These inorganic films, however, are typically applied to the desired substrate using techniques such as electron beam evaporation, vapor deposition, or sputter deposition. While these techniques have been used in the manufacture of the aforementioned technologies, a few shortcomings are associated with these methods. For example, a common shortcoming is the costs that are typically associated with the equipment used in the various processes. Additionally, there are inherent limitations with these processes since some can only be used in certain situations.
SUMMARY OF THE INVENTION
[0003] The present invention is directed to a process for forming a layer on a substrate comprising: depositing a thin film of a concentrated aqueous sol onto at least a portion of the substrate, wherein the concentrated aqueous nano titania sol is formed by the process comprising: (a) contacting an acidic nano titania sol with: (i) a dispersant comprising a water soluble carboxylic acid, a water soluble salt of a carboxylic acid, a water soluble polycarboxylic acid, or combinations thereof; and (ii) an alkalizing agent, thereby forming a pH adjusted nano titania sol, wherein the pH adjusted nano titania sol is in a range of between about 4.0 and about 10.0; and (b) subjecting the pH adjusted nano titania sol to membrane filtration and continuing such membrane filtration until the nano titania sol contains more than 300 g TiO2 nanoparticles/dm3, thereby forming the concentrated aqueous nano titania sol; exposing at least a portion of the deposited film to a sufficient amount of ultraviolet radiation in order to gel the concentrated aqueous nano titania sol; and drying at least a portion of the gelled portion of the dispersion thereby forming the coating layer.

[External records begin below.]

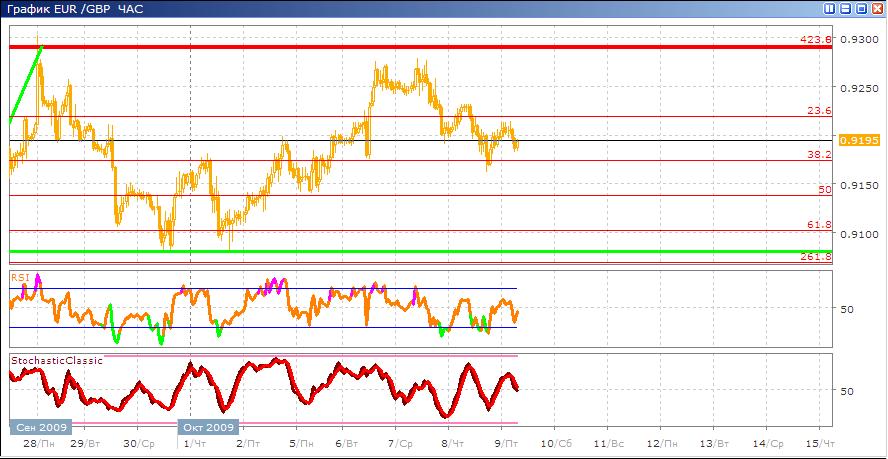Click the 0.9300 price axis label
888x459 pixels.
[x=859, y=39]
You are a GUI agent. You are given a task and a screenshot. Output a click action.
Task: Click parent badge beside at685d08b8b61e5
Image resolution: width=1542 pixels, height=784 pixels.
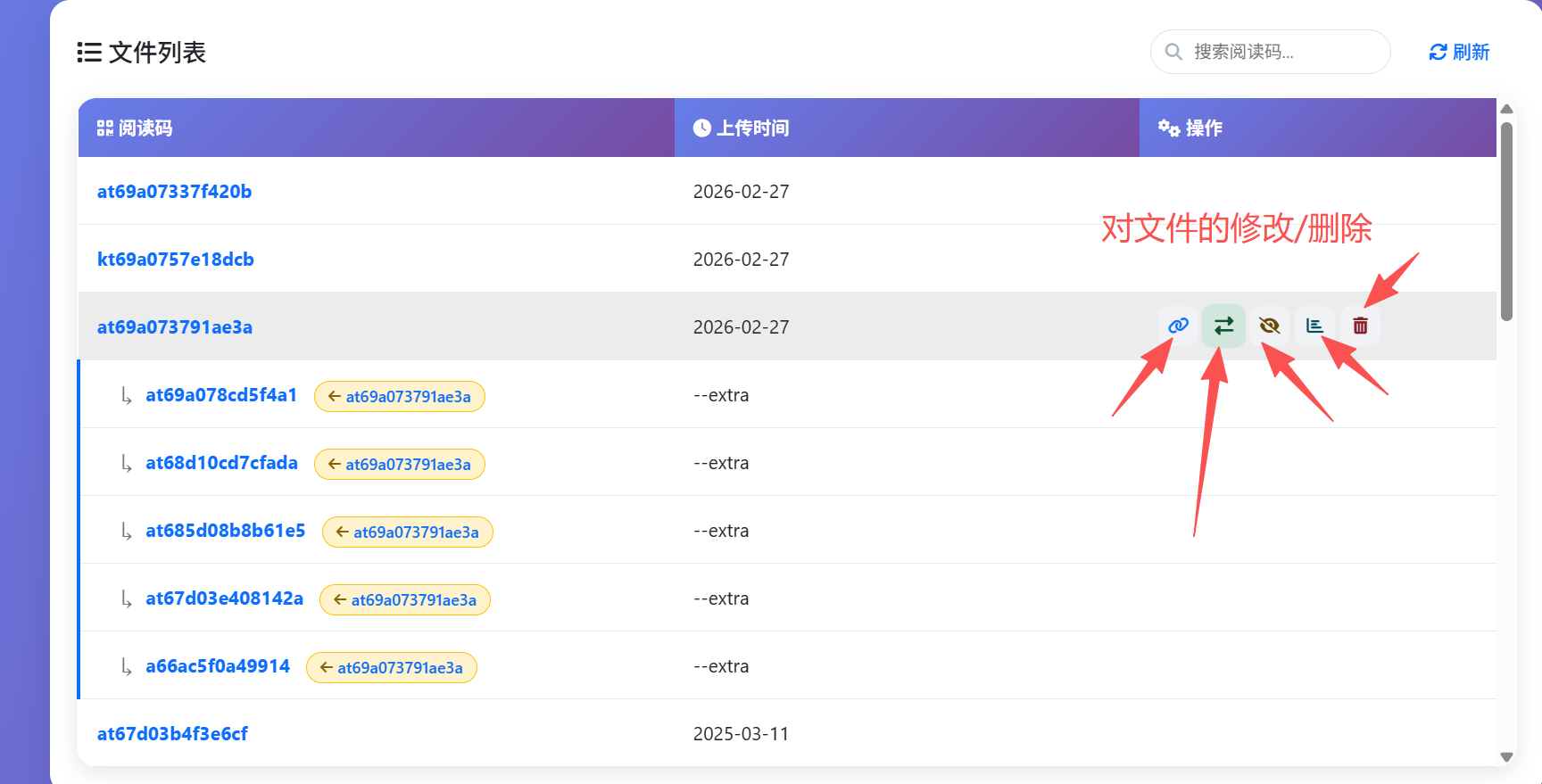point(407,532)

[0004] The present invention is also directed to a substrate that is at least partially coated with a coating layer formed by a process comprising: depositing a thin film of a concentrated aqueous sol onto at least a portion of the substrate, wherein the concentrated aqueous nano titania sol is formed by the process comprising: (a) contacting an acidic nano titania sol with: (i) a dispersant comprising a water soluble carboxylic acid, a water soluble salt of a carboxylic acid, a water soluble polycarboxylic acid, or combinations thereof; and (ii) an alkalizing agent, thereby forming a pH adjusted nano titania sol, wherein the pH adjusted nano titania sol is in a range of between about 4.0 and about 10.0; and (b) subjecting the pH adjusted nano titania sol to membrane filtration and continuing such membrane filtration until the nano titania sol contains more than 300 g Ti02 nanoparticles/dm3, thereby forming the concentrated aqueous nano titania sol; exposing at least a portion of the deposited film to a sufficient amount of ultraviolet radiation in order to gel the concentrated aqueous nano titania sol; and optionally, drying at least a portion of the gelled portion of the concentrated aqueous nano titania sol; and exposing at least a portion of the gelled portion or, optionally, dried portion of the dispersion to thermal treatment thereby forming the coating layer.

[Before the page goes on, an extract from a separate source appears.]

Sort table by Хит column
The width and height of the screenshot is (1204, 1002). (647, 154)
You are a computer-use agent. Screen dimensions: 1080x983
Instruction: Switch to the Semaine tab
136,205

[0005] The present invention is also directed to a coating composition formed by the process comprising: (a) contacting an acidic nano titania sol doped with up to 20% of elements from groups VA & VB of the periodic table with: (i) a dispersant comprising a water soluble carboxylic acid, a water soluble salt of a carboxylic acid, a water soluble polycarboxylic acid, or combinations thereof; and (ii) an alkalizing agent, thereby forming a pH adjusted nano titania sol, wherein the pH adjusted nano titania sol is in a range of between about 4.0 and about 10.0; and (b) subjecting the pH adjusted nano titania sol to membrane filtration and continuing such membrane filtration until the nano titania sol contains more than 300 g Ti02 nanoparticles/dm3, thereby forming the coating composition.

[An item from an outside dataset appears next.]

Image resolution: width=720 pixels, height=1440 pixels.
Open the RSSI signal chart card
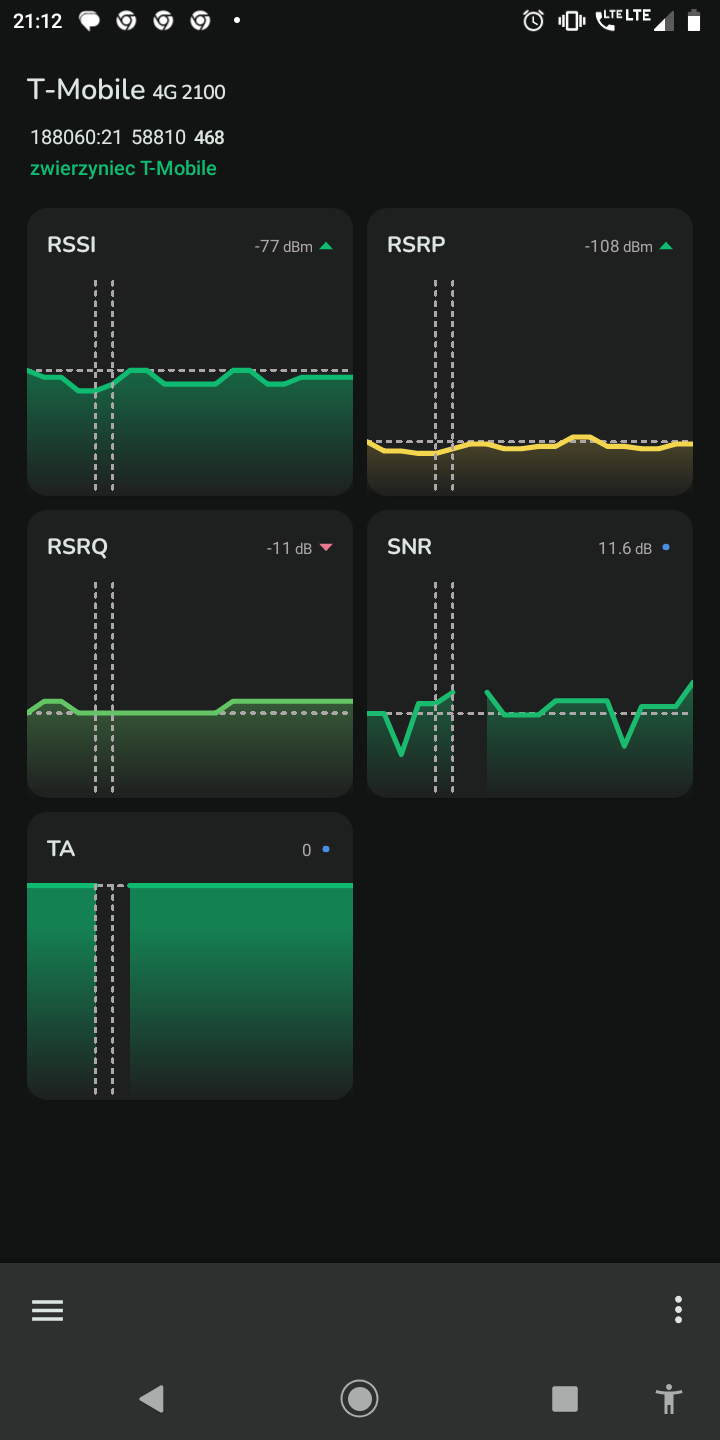(190, 351)
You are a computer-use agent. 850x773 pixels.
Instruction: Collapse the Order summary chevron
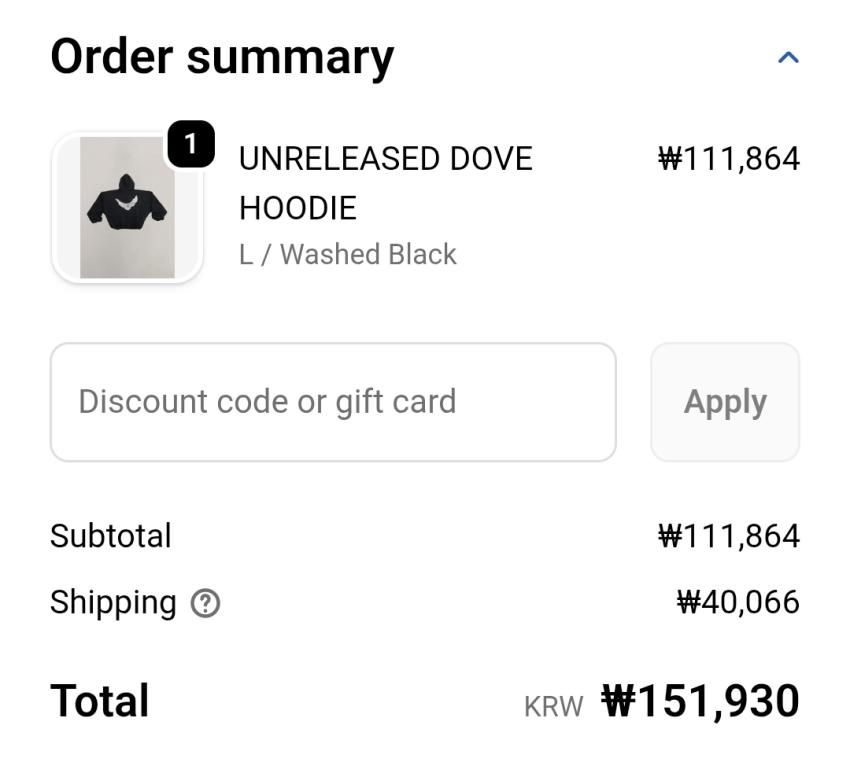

BRIEF DESCRIPTION OF THE DRAWINGS
[0006] A full understanding of the invention can be gained from the following description of certain embodiments of the invention when read in conjunction with the accompanying drawing in which: [0007] FIG. I is a Ti02 ultraviolet (UV) absorbance spectra.
DETAILED DESCRIPTION OF THE INVENTION
[0008] As used herein, unless otherwise expressly specified, all numbers such as those expressing values, ranges, amounts or percentages may be read as if prefaced by the word "about", even if the term does not expressly appear. Plural encompasses singular and vice versa. For example, although reference is made herein to "an" acidic nano titania sol, "a" water soluble carboxylic acid, "a" water soluble polycarboxylic acid, "an" alkalizing agent, a combination (a plurality) of these components can be used in the present invention.
[0009] As used herein, "plurality" means two or more.
[0010] As used herein, "includes" and like terms means "including without limitation." [0011] When referring to any numerical range of values, such ranges are understood to include each and every number and/or fraction between the stated range minimum and maximum. For example, a range of "1 to 10" is intended to include all sub-ranges between (and including) the recited minimum value of I and the recited maximum value of 10, that is, having a minimum value equal to or greater than I and a maximum value of equal to or less than 10.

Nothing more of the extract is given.